══ Exercise data ══

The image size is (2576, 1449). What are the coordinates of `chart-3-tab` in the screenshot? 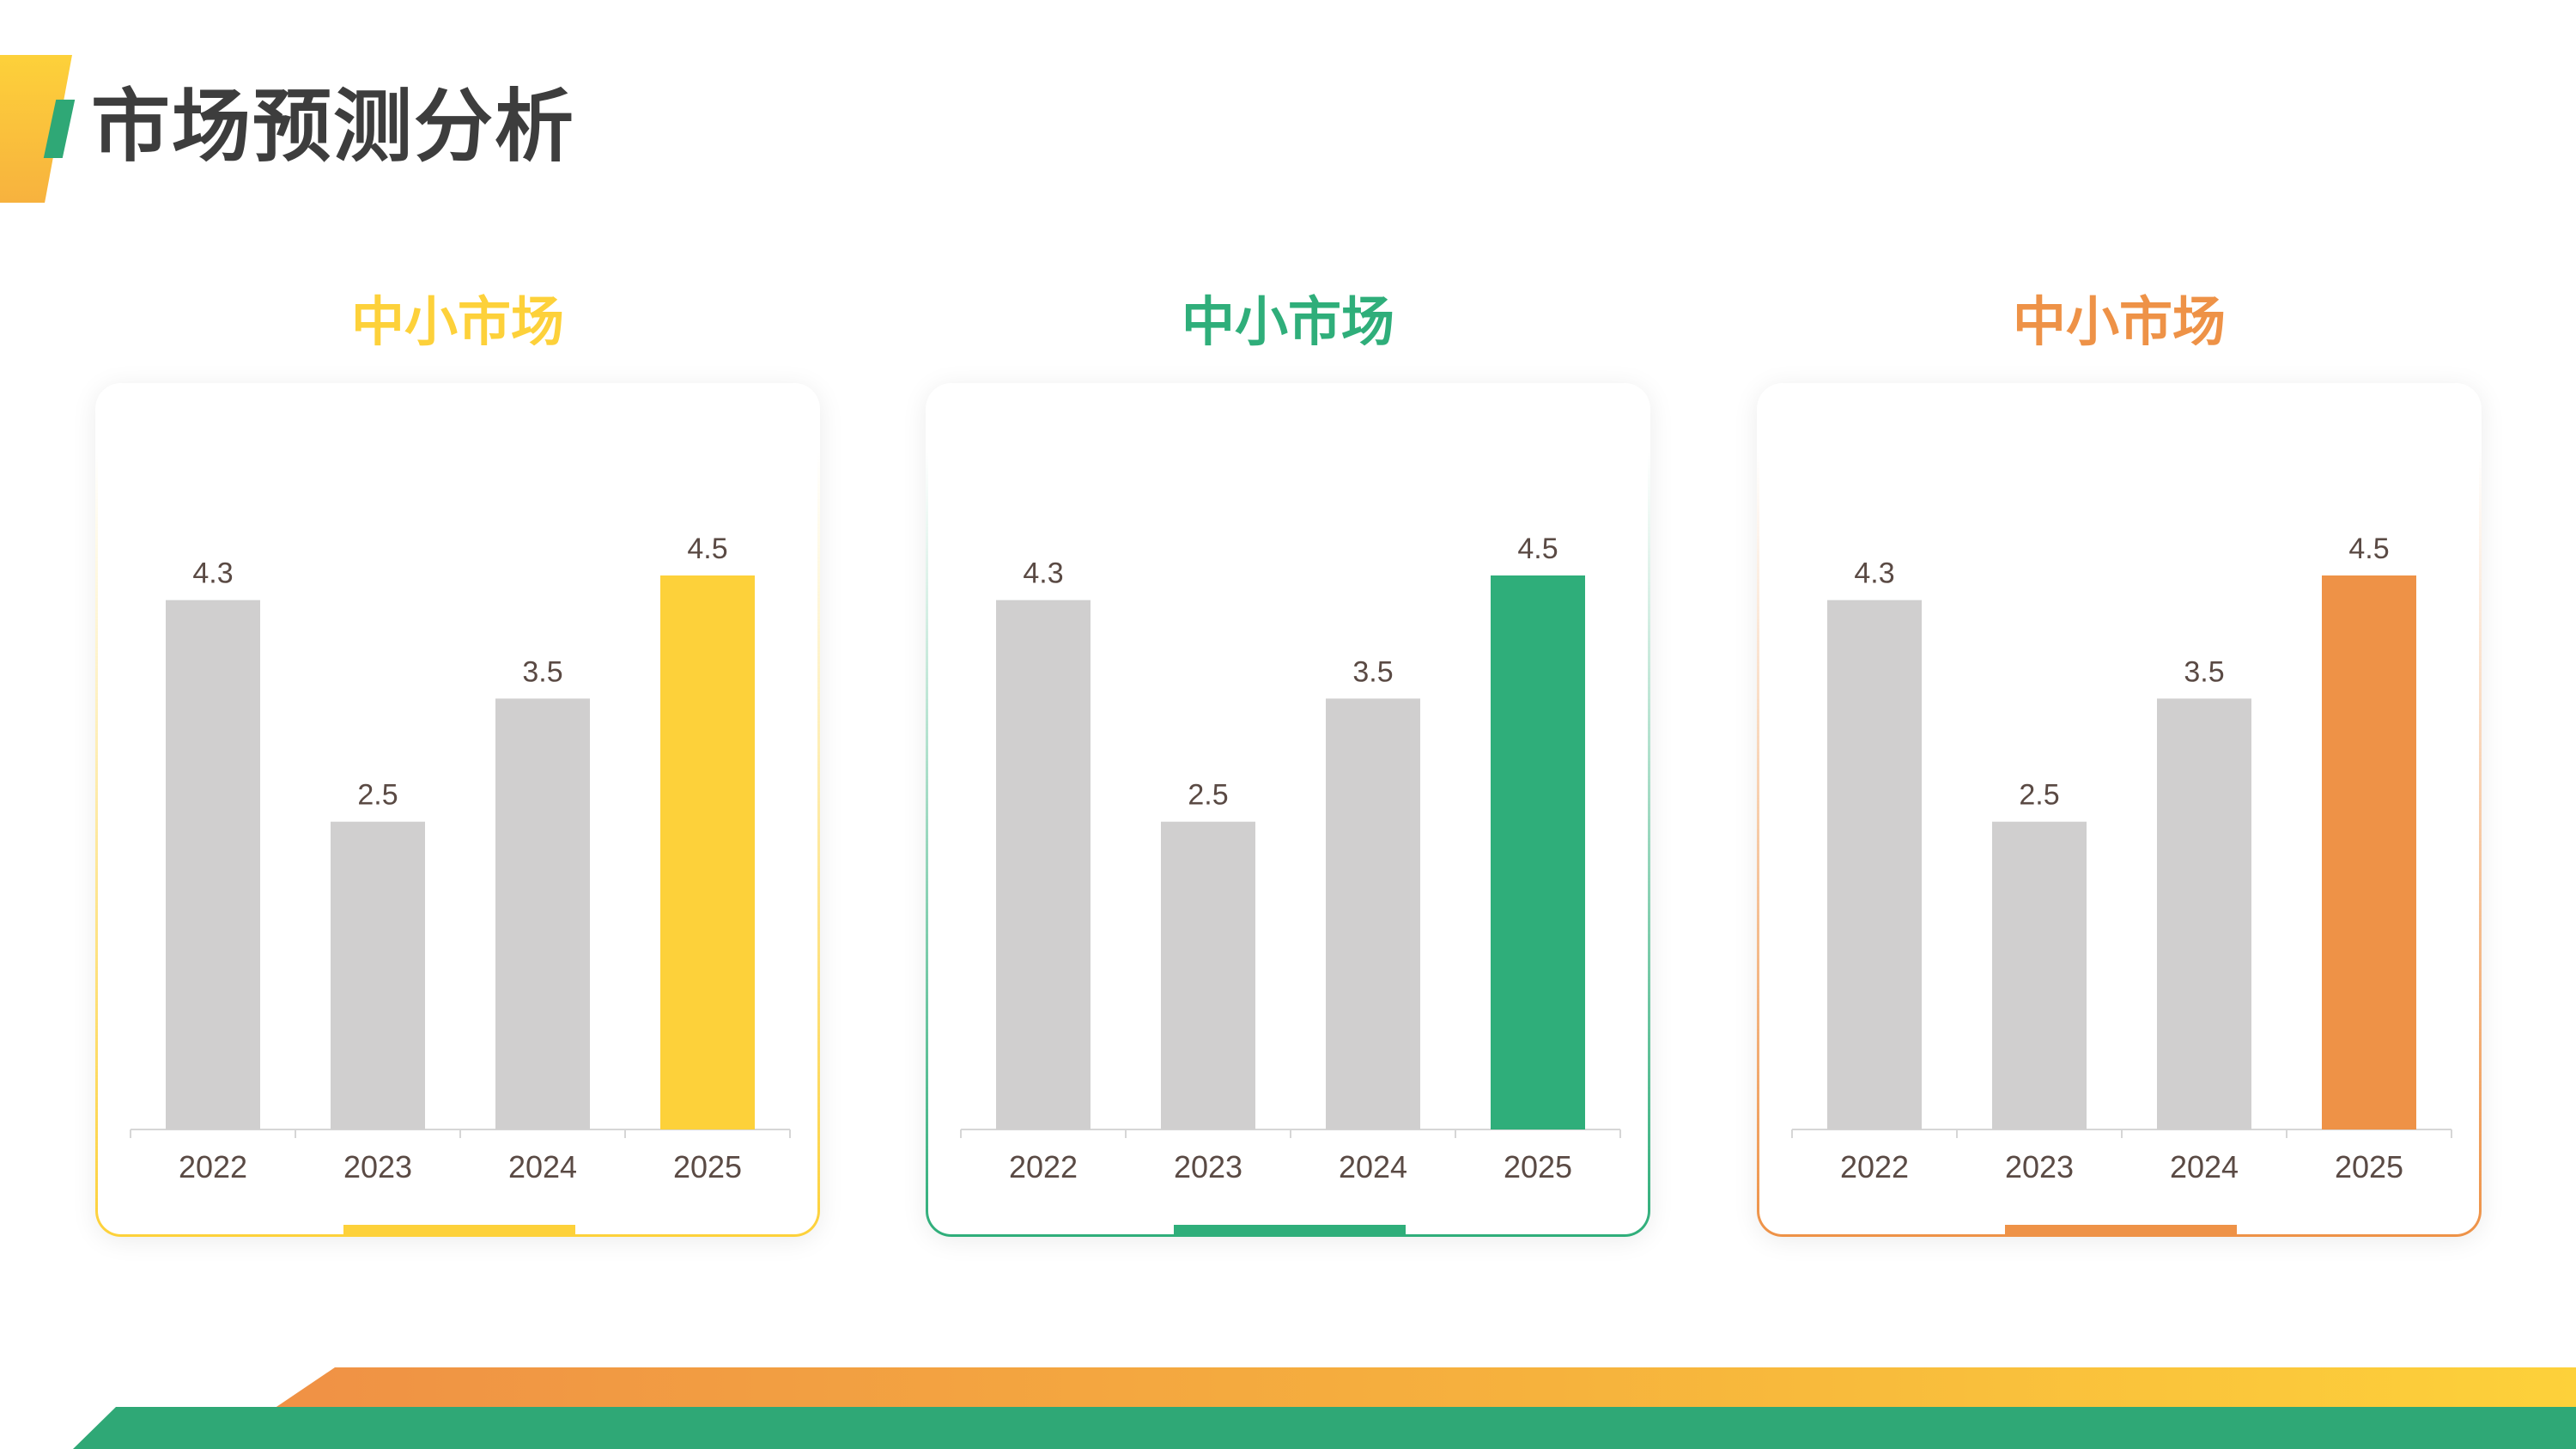 It's located at (2121, 1231).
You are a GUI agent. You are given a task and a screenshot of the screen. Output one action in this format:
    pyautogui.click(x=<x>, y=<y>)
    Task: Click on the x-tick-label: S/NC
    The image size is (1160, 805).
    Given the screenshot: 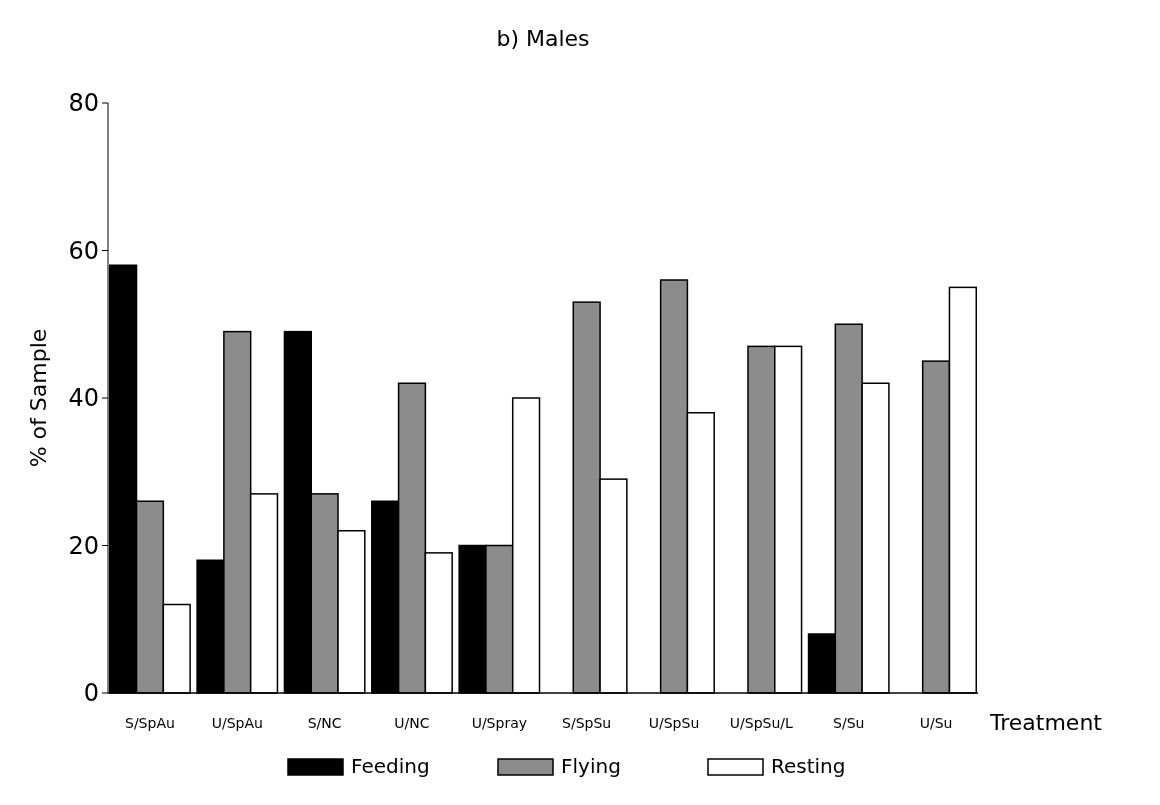 What is the action you would take?
    pyautogui.click(x=324, y=723)
    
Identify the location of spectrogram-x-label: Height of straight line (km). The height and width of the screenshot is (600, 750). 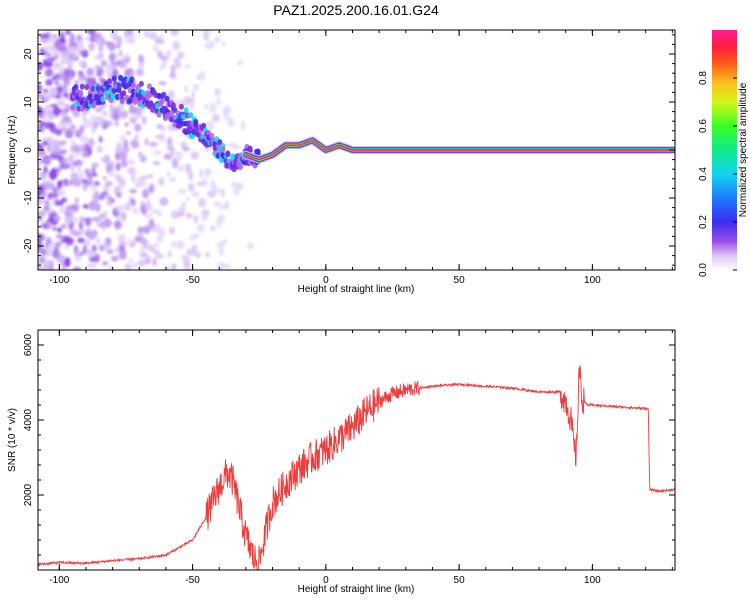
(356, 290).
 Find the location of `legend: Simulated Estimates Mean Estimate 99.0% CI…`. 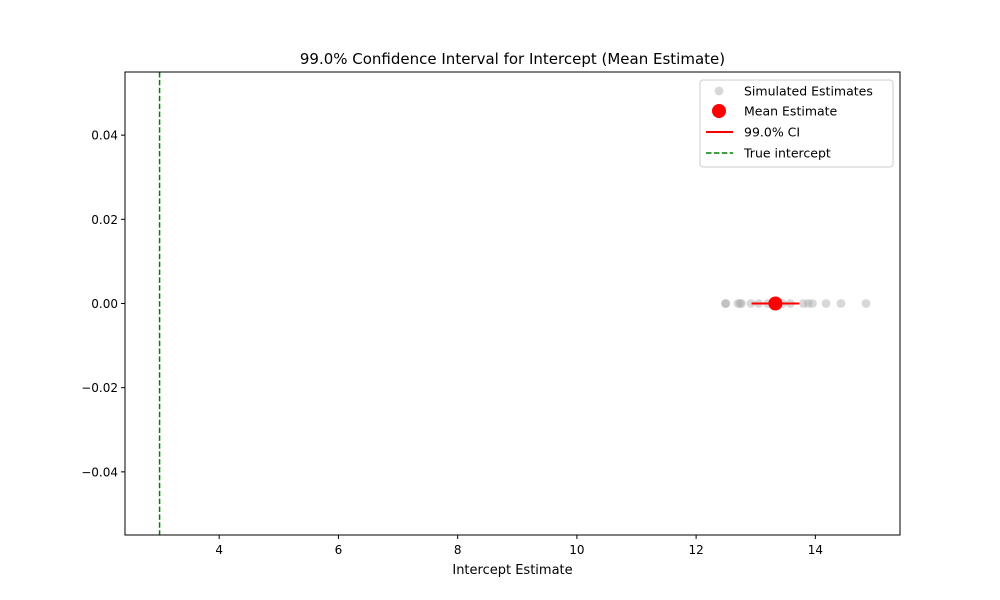

legend: Simulated Estimates Mean Estimate 99.0% CI… is located at coordinates (796, 124).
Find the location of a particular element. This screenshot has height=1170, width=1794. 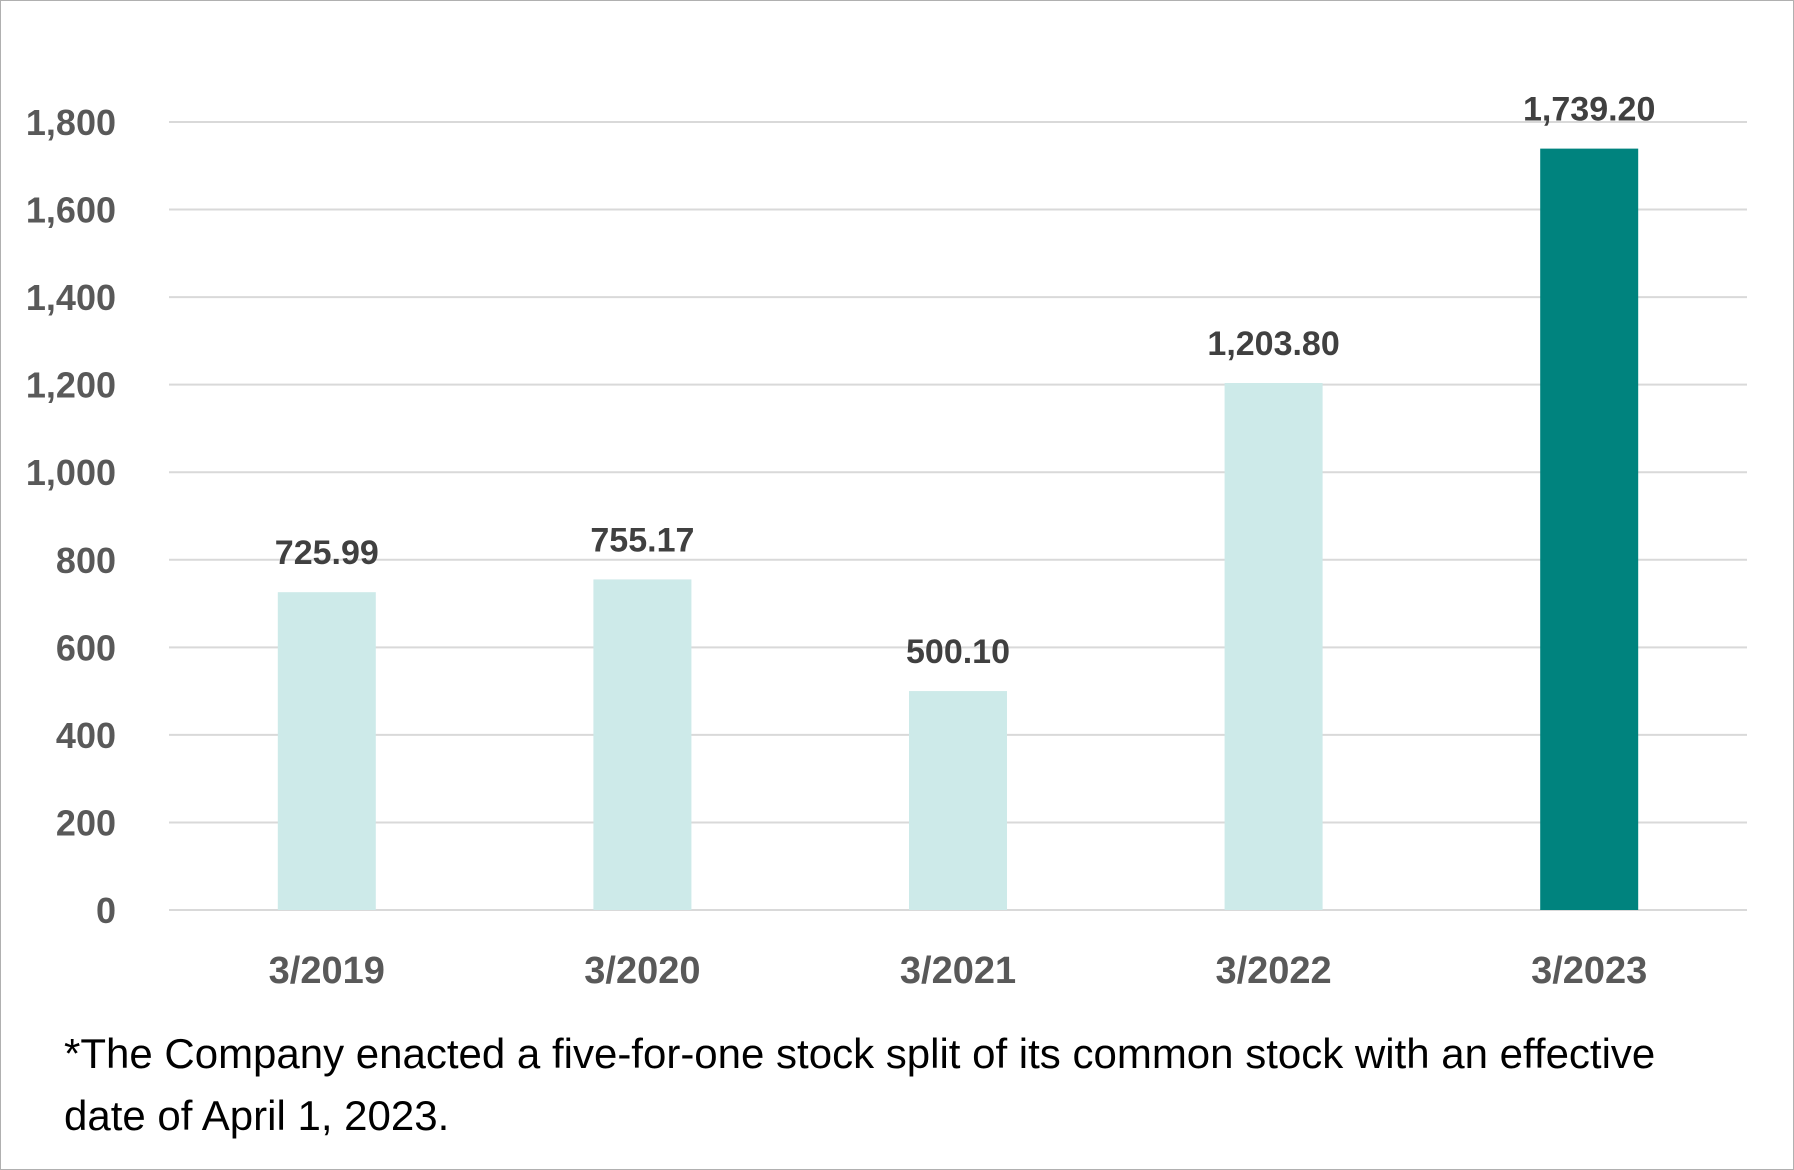

x-tick-label: 3/2022 is located at coordinates (1273, 971).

═══

**Task description:**
Echo the data word for word, from the line containing "Find the location of a" through the end of the data, and omit the pictures from your answer.

**Response for this exercise:**
Find the location of a particular element. This screenshot has height=1170, width=1794. 

x-tick-label: 3/2022 is located at coordinates (1273, 971).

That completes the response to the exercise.